According to regional proposals, the object detection methods are divided into the two-stage [girshick14CVPR], [Dai2016R], [Girshick2015Fast], [Ren2017Faster] mainly focus on the regional proposals followed by many modules to extract interest information, and the one-stage such as [Redmon2017YOLO9000], [Liu2016SSD], [fu2017dssd] and [kong2017ron], the two-stage perform better than the one-stage for detection average precision, but the speed is much slower. According to with or without anchor, detectors are divided into anchor-based [Ren2017Faster], [Liu2016SSD], [Lin2016Feature] and [Zhao2018M2Det] with the setting (the density, range or shape), and anchor-free [Yu2016UnitBox], [Huang2015DenseBox], [Redmon2015You], [Redmon2018YOLOv3], [Law2018CornerNet], [Zhu2019Feature], [tian2019fcos], [kong2019foveabox], [Law2019CornerNet] and [Zhou2019Bottom] use the full convolution, corner points of the object or adaptive selection of feature level, reduce the inference time. Some anchor-free detection methods use feature pyramid to improve multi-scale detection performance. Our anchor-free method with feature pyramids is to improve detection performance. Our contributions can be summarized as follows:

  • First, we propose a shared encoder-decoder module with attention mechanism for object detection, and the module extracts the common feature of different level features or multi-scale objects, so, the parameter of different level features in the feature pyramid is shared.

  • We propose a semantic revising method corresponding to geometric location, the method based on the semantic features can detect objects adaptively, which is more flexible than just using geometric prediction, and our method is more suitable for multi-scale objects in the actual scene.

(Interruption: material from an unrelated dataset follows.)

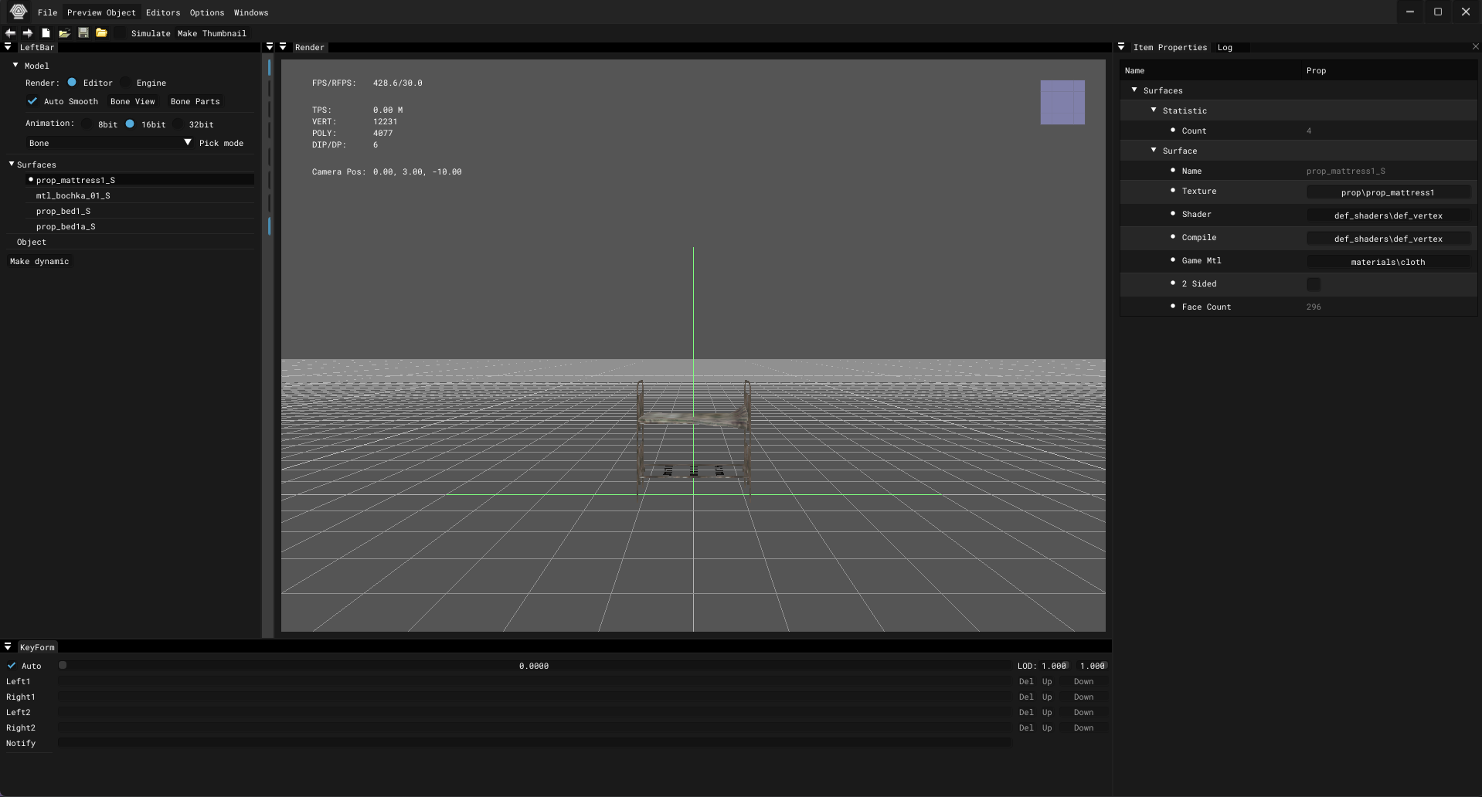Select the Engine render radio button
Viewport: 1482px width, 797px height.
tap(126, 83)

  • This work experiments the impact of the maximum, average, and minimum pooling operations on channels on the small or large objects. Combining a minimum pooling with [Woo2018CBAM] can improve the detection average precision on small objects.

  • Our experiment based ResNet-50 achieves AP@0.5 of 49.8% on standard MSCOCO benchmark. Compared with the method without the encoder-decoder with attention mechanism, our method increases detection AP of 3.1%. More importantly, our method increases detection AP of 1% on small objects.

2 Related Works

Feature Pyramid: The traditional model dealing with multi-scale object detection obtains feature pyramids by different algorithms. SSD [Liu2016SSD] directly predicts different level features, and solves multi-scale challenge to a certain extent. [Zhao2018M2Det] uses U-shape module to extract high-level features, then the extracted features are combined with the next as the input of the next U-shape. The weight of each level is independent, so this way takes more time and space at an inference. [BaeObject] solves the occlusion challenge by decomposing feature maps into different modules to learn separately, and then learns the relationship between the original feature map and each sub-module. Because the relationship between the sub-modules of each object is complex, the relationship learned becomes a challenge. To deal with this difficulty, we use a shared module to learn the features. Specifically, we can get common features of different levels.

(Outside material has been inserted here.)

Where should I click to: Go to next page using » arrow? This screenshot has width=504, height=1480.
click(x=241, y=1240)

Encoder-Decoder: There are many ways to learn high-level semantic features. The traditional algorithm, such as [Simonyan2014Very] [Fei2017Residual], learn more discriminative feature by deepening the middle module of the network, and [Fei2017Residual] introduces the residual module. Each residual module contains two paths, one of which is a direct communication path of the input feature, the other path performs a two-to-three-convolution operation on the feature to obtain the residual, and finally combines the features on the two paths to get the output. In 2014, Cho et al. first proposed an encoder-decoder to learn text sequence problems in [sutskever2014sequence]. [badrinarayanan2017segnet] uses an encoder-decoder to learn classification task, and a decoder has the same spatial size and channel number corresponding its encoder, the encoder learns more discriminative features. The decoder uses upsampling expanding the size as the same of input and learns. We exploit a shared encoder-decoder to implement the detection task.

Attention Mechanism:

Methods based deep learning, in particular, CNNs have achieved greater performance in object classification. Generally, deepening the depth of the network or paying attention mechanism improves the accuracy of classification, for example,

[Fei2017Residual] improve classification average precision by fusing original features with the higher-level features. [hu2018squeeze] improves the accuracy by modeling the correlation between feature channels and enhancing the important features. [Woo2018CBAM] adopts the channel and position attention mechanism to further improve the classification AP, and the module is lightweight and can be embedded in any structure. We propose the module to learn the small object detection task on standard MSCOCO, together the channel attention of CBAM with the minimum pooling.

3 Our Approach

Figure 3:

An overview of the proposed Pixel-Semantic Revise of Position based anchor-free. The architecture exploits the backbone and the shared encoder-decoder module with channel attention mechanism to extract features from the input image and obtain more details for location, and then the regression prediction produces the four distances (from top boundary to center, center to bottom, right to center, center to left). The semantic center prediction branch obtain center position associated with semantic information to revise the pixel-level positions. Every convolutional module consists of convolution layer, group normalization and a ReLU activation function to make the training stable and improve generalization.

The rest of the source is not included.